|Saqqara (Sakkara) pyramids Stepped Memphis Article And Information:
Some readers might be surprised to learn that only thirty percent of Egypt’s ancient monuments have been discovered up till now, as a remaining seventy percent of breathtaking wonders still lay beneath the gold desert plain awaiting exploration! It is possible that by the time you finish reading this article thrilling discoveries and unearthing of ancient treasures will have taken place, and the latter will most likely happen at one of Egypt’s richest archeological sites “Saqqara”.
Saqqara (Sakkara) developed as the royal burial necropolis for the Old Kingdom’s capital “Memphis”. Consequently, as Memphis grew, this impressive necropolis expanded to cover a total area of 7 Km- north to south- so, if you are visiting Egypt, Saqqara (Sakkara) should be on top of your travel check list. The latter is not only because its vast expanse embraces the world’s first stone pyramid, but also because it’s your gateway to discover a variety of impressive monuments spanning from 3,000 years ago! Grab your sun block and wear comfortable shoes, and you’ll be prepared to embark on a memorable journey of exploration of ancient Egyptian’s impressive burial structures.
Getting there and about:
From al-Haram Street take the Harraniya - Saqqara (Sakkara) Street, then turn right and continue straight until you’ll find the impressive plateau in front of you. Saqqara (Sakkara) lies 20 Km south of Giza, however, it is not recommended to combine both visits in the same day. Give yourself time to explore each site’s unique monuments, as there are many matchless details that require time. Ticket booths are found in front of the plateau and are open daily from 8am to 4pm. Adult tickets cost L.E.35, while students can explore the impressive plateau for only L.E.20.

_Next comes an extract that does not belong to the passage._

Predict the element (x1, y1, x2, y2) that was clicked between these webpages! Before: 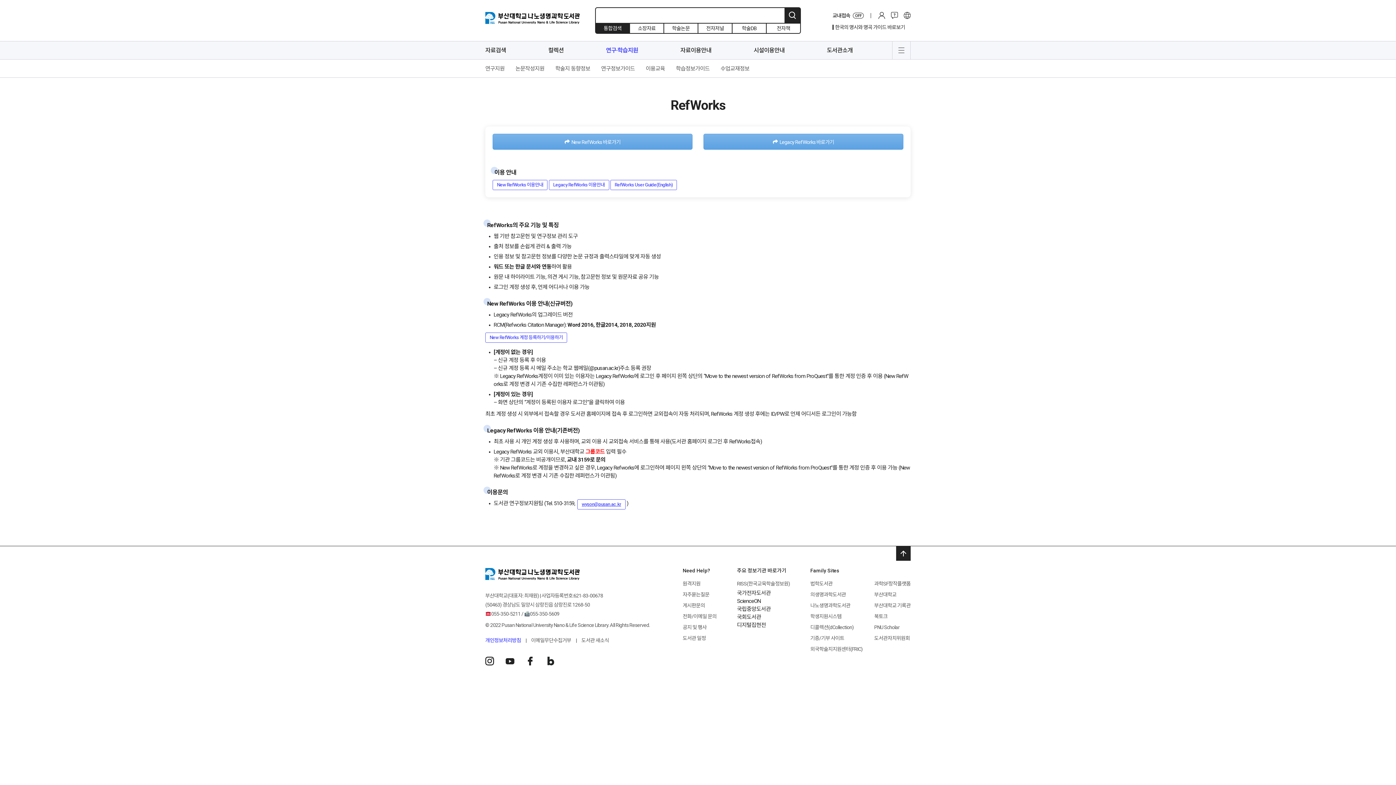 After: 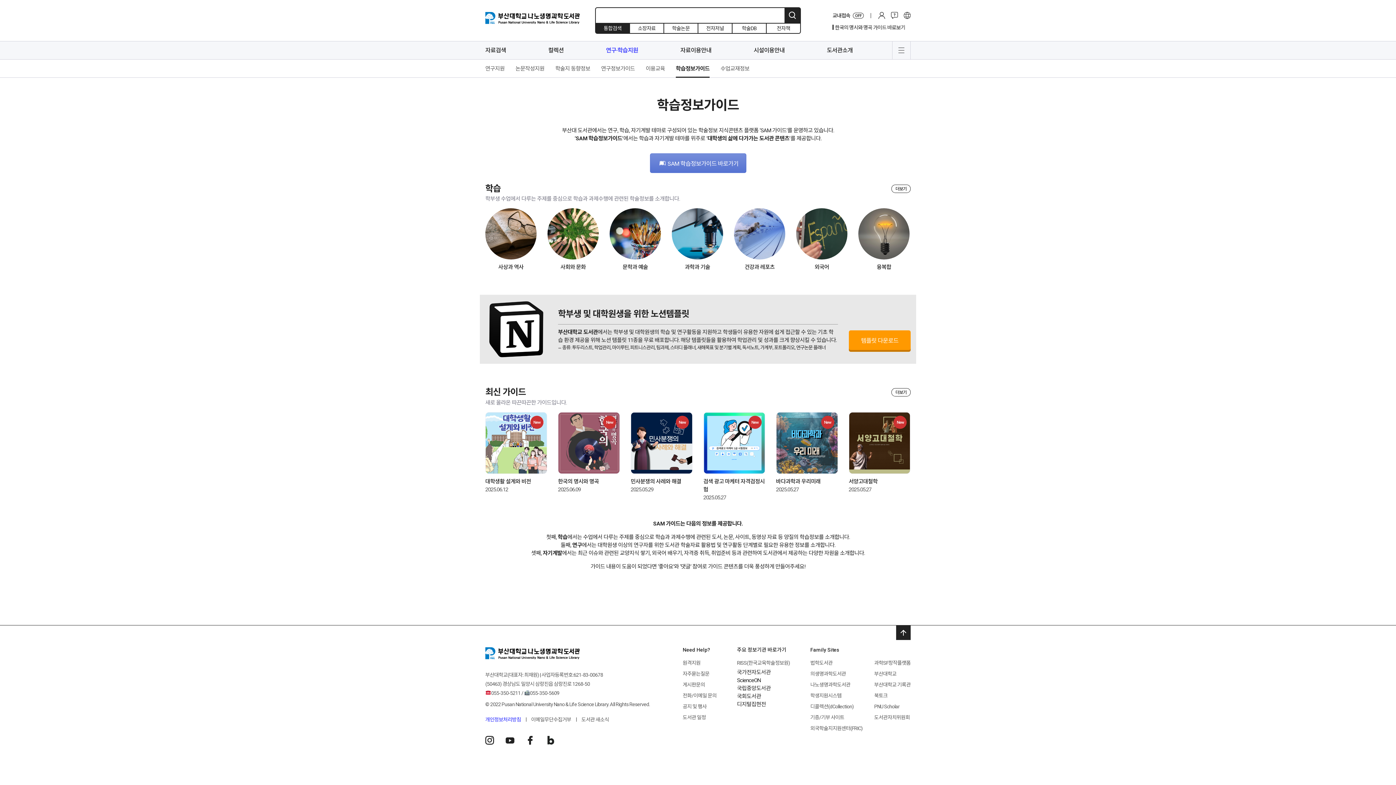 Action: bbox: (676, 59, 709, 77) label: 학습정보가이드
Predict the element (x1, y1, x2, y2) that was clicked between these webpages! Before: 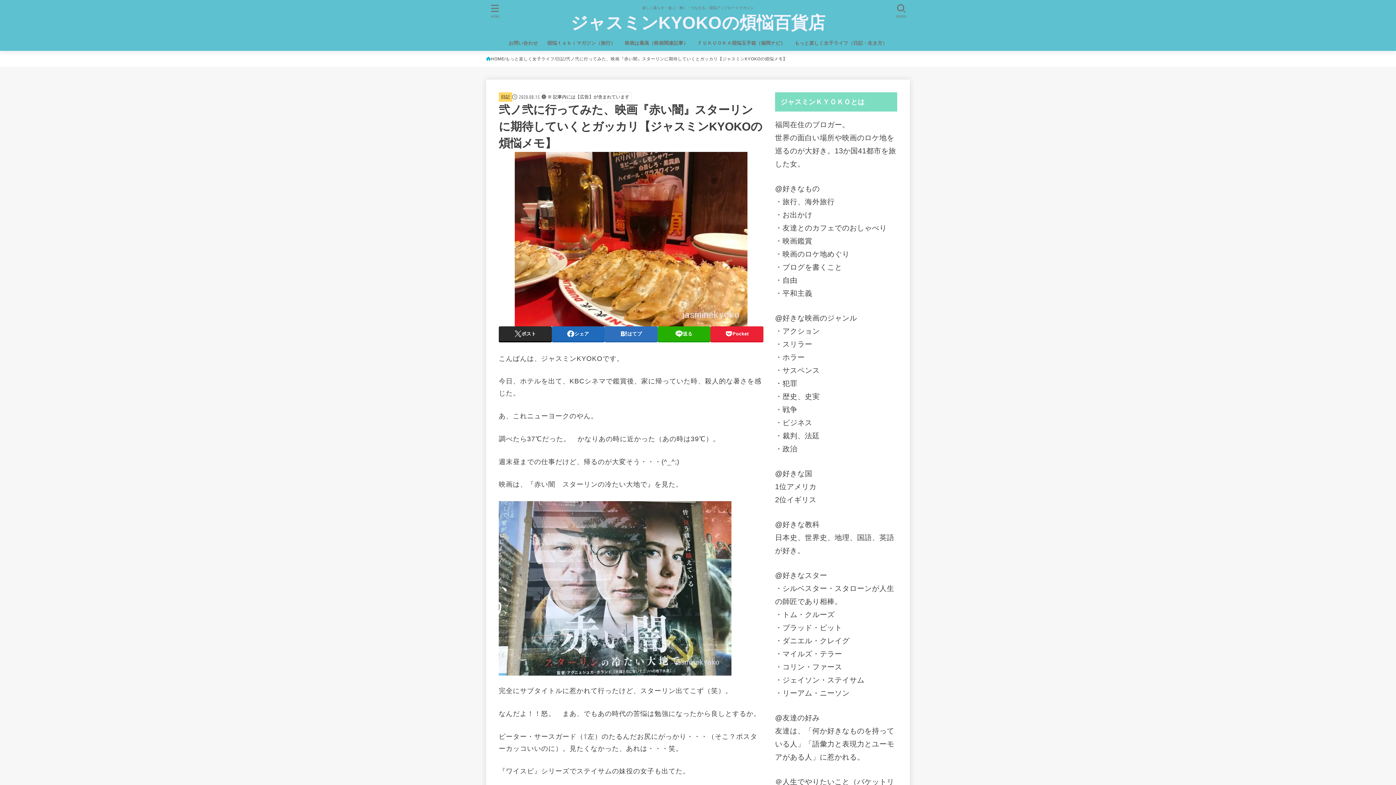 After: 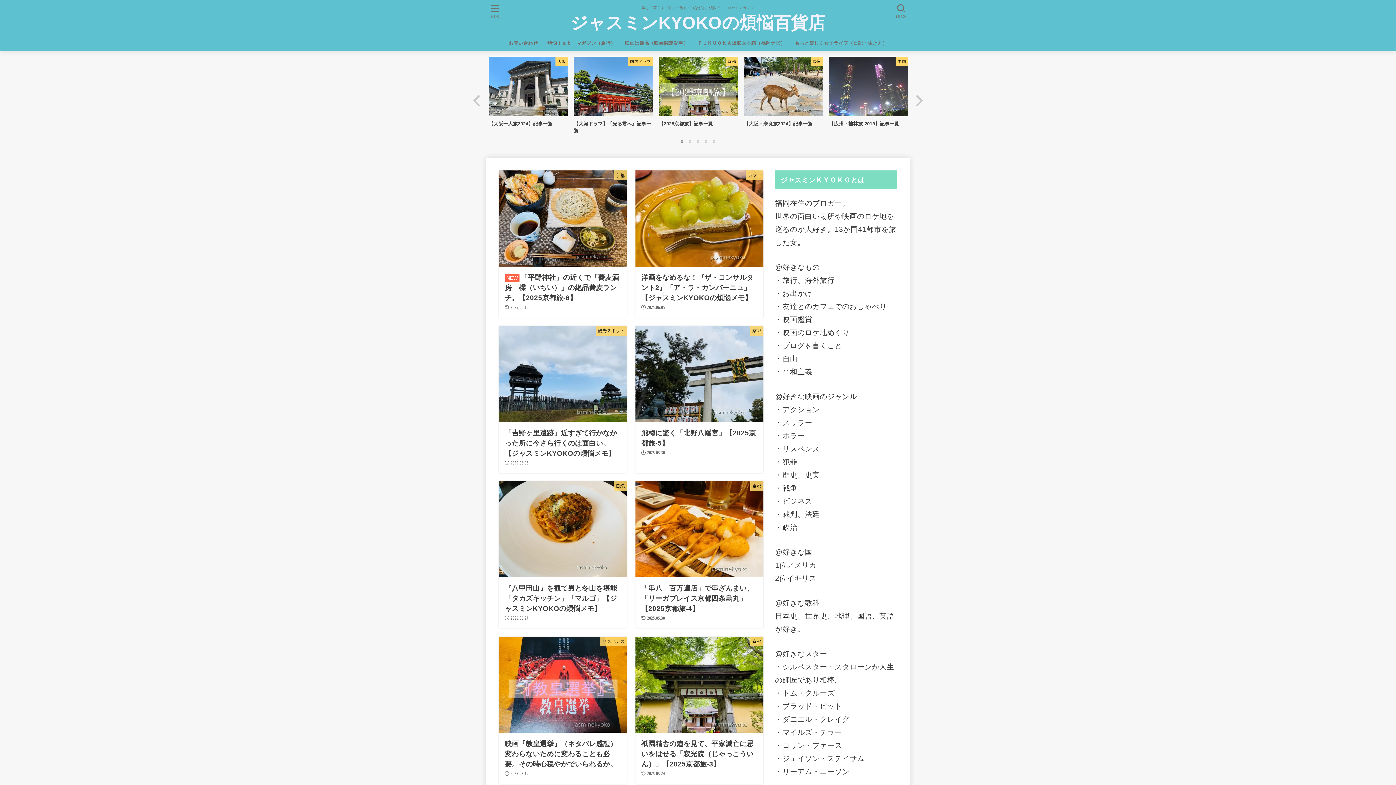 Action: bbox: (486, 55, 504, 62) label: HOME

Historical overview at a glance :
Founded about 3100 BC by
King Menes- who was responsible for the unity of Upper and Lower Egypt-, Memphis was the religious and commercial capital of not only the Old Kingdom, but also of most of the Pharaonic period with crucial importance for almost 4,000 years. The latter was due to its ideal location, as it is situated at the Nile Delta’s crown controlling crucial land and river routes. Renowned historical accounts like that of Herdotus described Memphis as a prosperous and cosmopolitan center, and even when Thebes-modern
Luxor- became the ceremonial center of Egypt, Memphis managed to retain its popularity and grandness.
Saqqara (Sakkara) was one of Memphis’s main burial necropolises, and visiting its plateau allows visitors to imagine how grand and prosperous Memphis must have once been. It is beneath its endless gold sand plain, where Kings and high ranking officials built their tombs to be buried during the First Dynasty. However, during the Old and New Kingdom, the site was used mainly for private tombs. Kings of the third, fifth and sixth dynasties also built their pyramids in Saqqara, which simply justifies why such a site is a tourist magnet worth exploring. For centuries to follow the site was abandoned and a lot of the monuments were buried under sand, until Auguste Mariette discovered the Serapeum in 1851, paving the way for other breakthrough discoveries to take place.
*The name Saqqara (Sakkara) comes from the hawk headed deity, representing fertility and agriculture named Sokar, whose cult was originally based at Memphis.